- _Task brief_:
Quote the material exactly from the line that contains "You are a computer-use agent. Viewport: 1200px" through its last line. Any pictures are to be left out.

- _Data listing_:
Start of Block

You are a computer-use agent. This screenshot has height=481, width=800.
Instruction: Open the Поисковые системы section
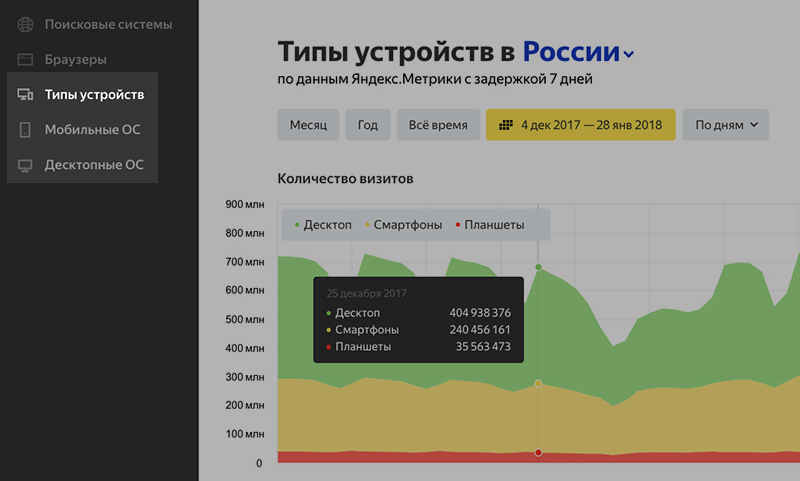(x=108, y=24)

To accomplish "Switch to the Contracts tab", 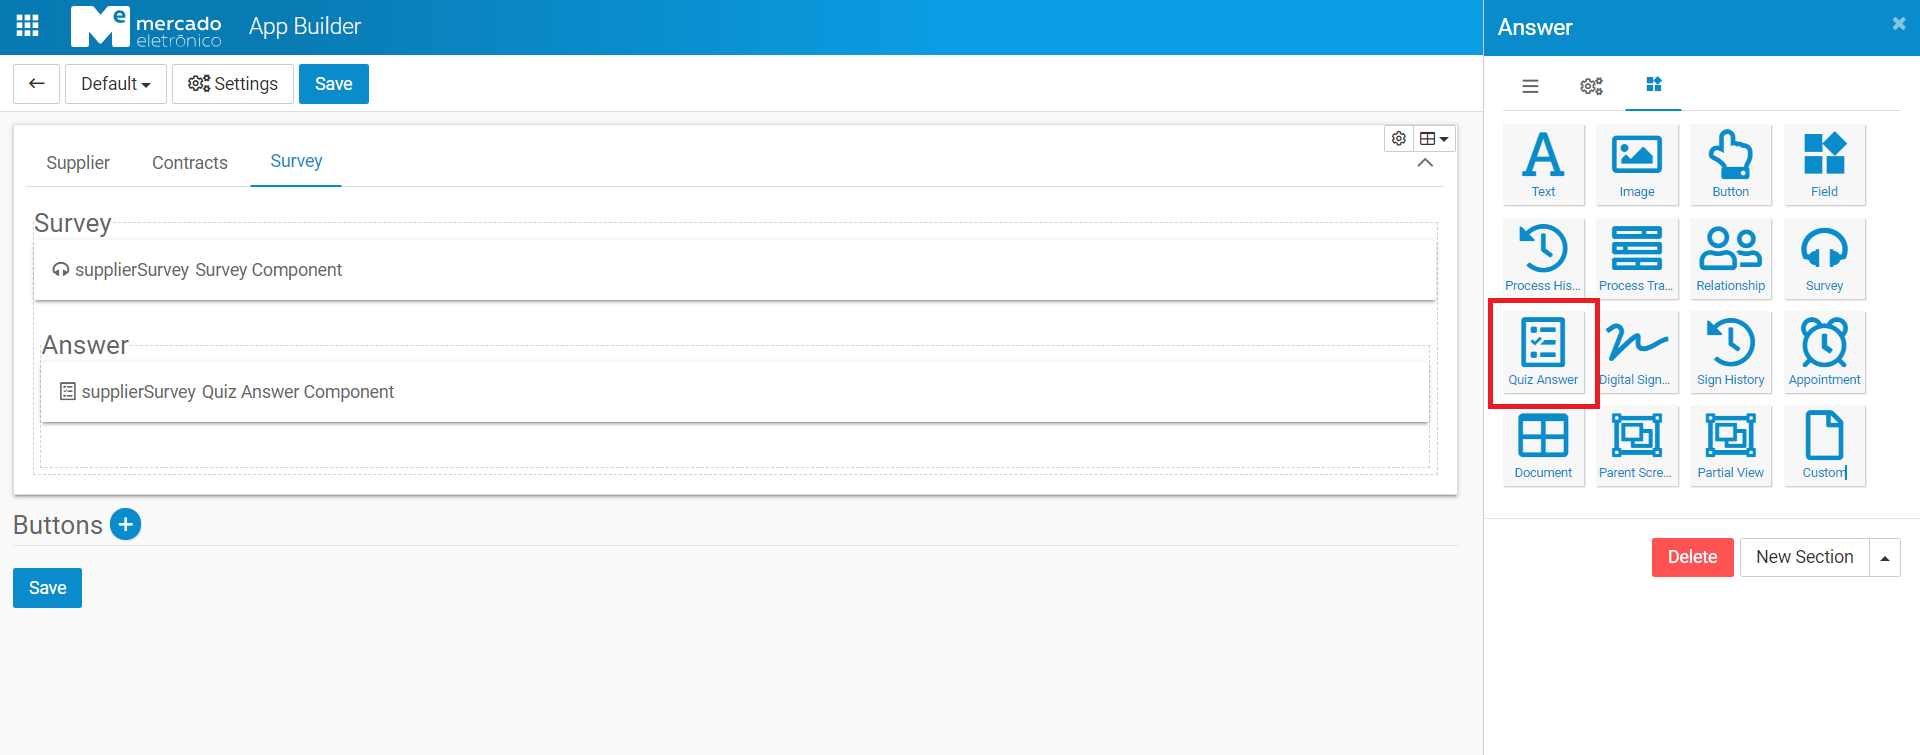I will (190, 163).
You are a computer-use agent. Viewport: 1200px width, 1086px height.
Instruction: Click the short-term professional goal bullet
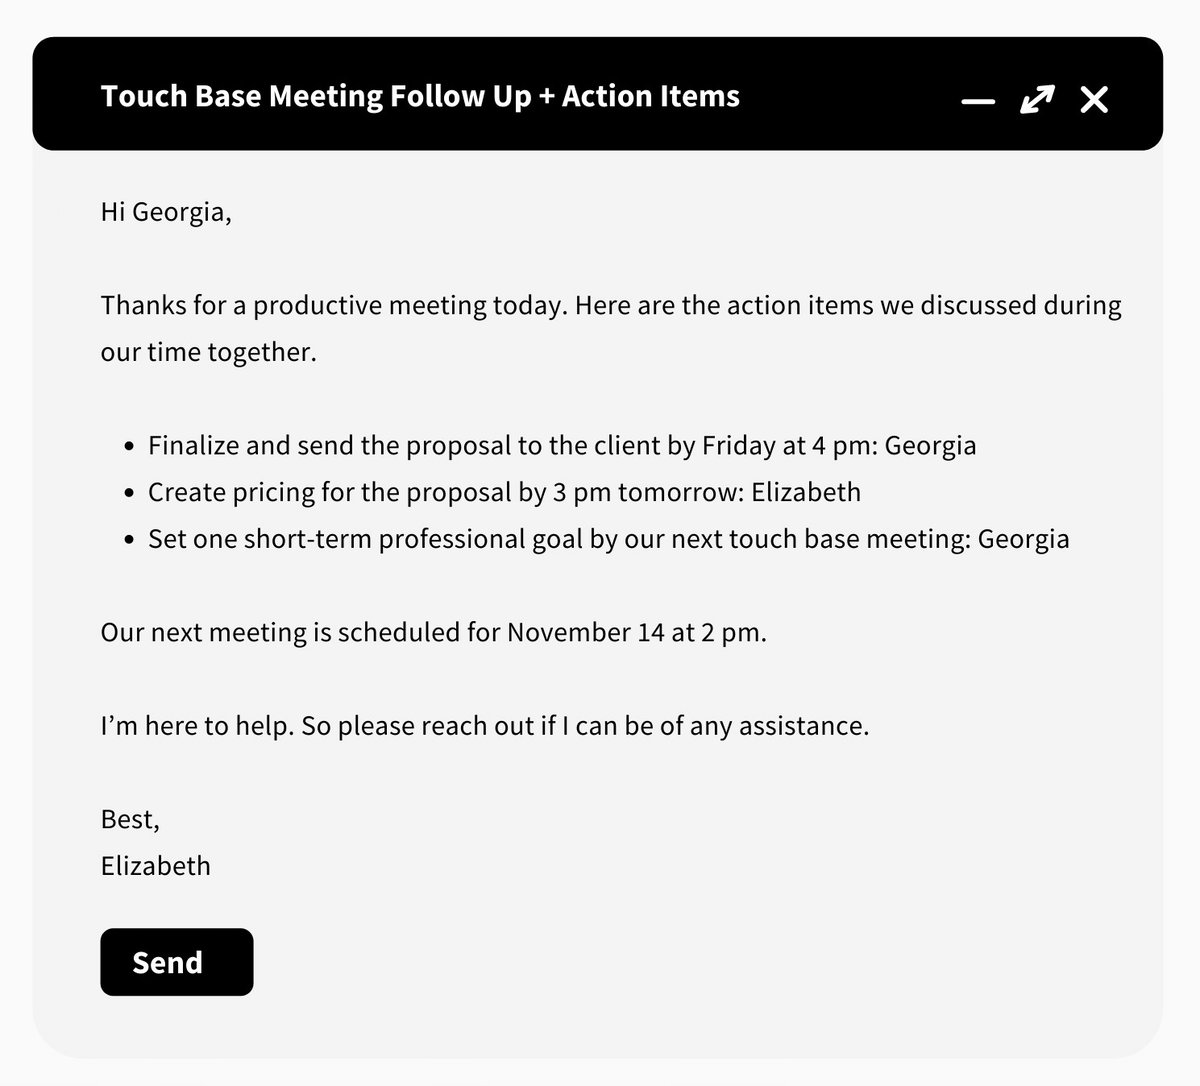610,538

End of Block

- _Answer box_:
You are a computer-use agent. Viewport: 1200px width, 1086px height.
Instruction: Click the short-term professional goal bullet
610,538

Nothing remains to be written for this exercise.